Devuelve sin ningún cambio el trozo del texto sobre religión y salud que va desde "El estudio sobre" hasta "en Dios, etcétera.", incluidas las dos partes.

Texto de origen →
--------------------------------
Menos religión, más salud

Contra la asunción tradicional de que la religión convierte a la gente en más justa, compasiva y saludable, estudios serios muestran una inquietante relación positiva entre secularismo y salubridad pública. Gregory S. Paul describió algunas de estas correlaciones en un estudio bastante (aunque no suficientemente) divulgado de 2005. Tal y como indicaba desde el inicio del trabajo, este tema había sido frecuentemente marginado por las ciencias sociales, en especial allí donde la presión política de las iglesias y los prejuicios favorables a la religión son mayores. El republicano Tom Delay, por ejemplo, llegó a alertar sobre la persistencia de las tragedias al estilo Columbine en tanto las escuelas continuasen enseñando que las personas no son más que "monos evolucionados". Incluso en la "izquierda" las asunciones a favor de la moral religiosa son frecuentes, como muestra el apoyo de Gore a la enseñanza del creacionismo o su propia mezcla de "adanismo" y (pseudo)ciencia cuando trata de luchar contra el "cambio climático". Afortunadamente, la intensidad de esta oleada de revisionismo religioso es poco sentida aún en Europa, salvando excepciones más o menos exóticas.

El estudio sobre la relación entre Religiosidad y Disfuncionalidad publicado en Journal for religion & society utilizaba una base de datos con más de 800 millones de personas, y recoge documentación del Programa de Investigación Social Internacional, el programa para el Desarrollo de las Naciones Unidas, la Organización Mundial de la Salud, Gallup y otras fuentes bien informadas desde mitad de la década de los noventa hasta inicios de los 2000. El estudio definía la "disfuncionalidad" según indicadores basados en la tasa de homicidios, suicidios, expectativa de vida, enfermedades de transmisión sexual y mortandad infantil. La "religiosidad", a su vez, se medía en función del literalismo bíblico, frecuencia de oración, asistencia a los servicios religiosos, creencia absoluta en Dios, etcétera.
--------------------------------
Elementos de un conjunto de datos
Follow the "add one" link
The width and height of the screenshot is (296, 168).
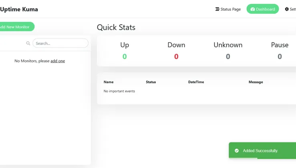click(x=58, y=61)
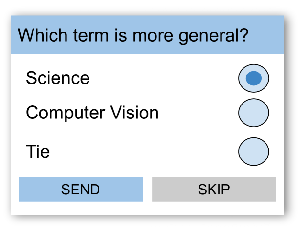
Task: Click the "Which term is more general?" heading
Action: pos(133,35)
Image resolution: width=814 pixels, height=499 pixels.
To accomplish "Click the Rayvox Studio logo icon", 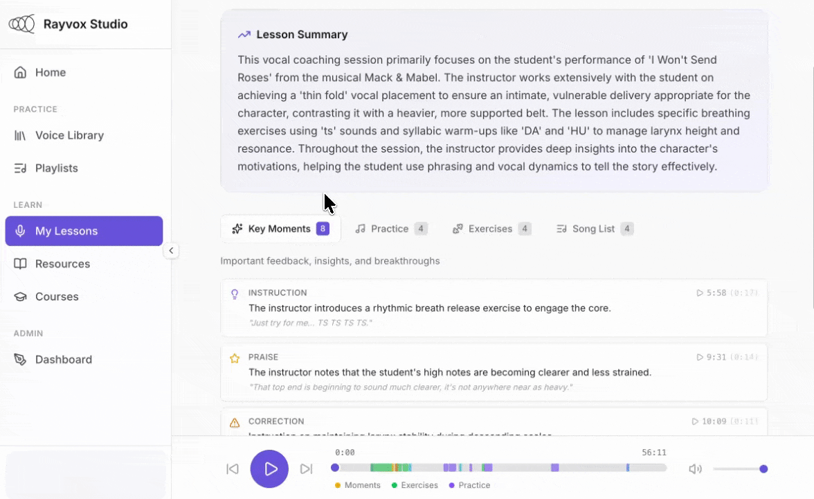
--------------------------------
Resultado esperado →
El estudio sobre la relación entre Religiosidad y Disfuncionalidad publicado en Journal for religion & society utilizaba una base de datos con más de 800 millones de personas, y recoge documentación del Programa de Investigación Social Internacional, el programa para el Desarrollo de las Naciones Unidas, la Organización Mundial de la Salud, Gallup y otras fuentes bien informadas desde mitad de la década de los noventa hasta inicios de los 2000. El estudio definía la "disfuncionalidad" según indicadores basados en la tasa de homicidios, suicidios, expectativa de vida, enfermedades de transmisión sexual y mortandad infantil. La "religiosidad", a su vez, se medía en función del literalismo bíblico, frecuencia de oración, asistencia a los servicios religiosos, creencia absoluta en Dios, etcétera.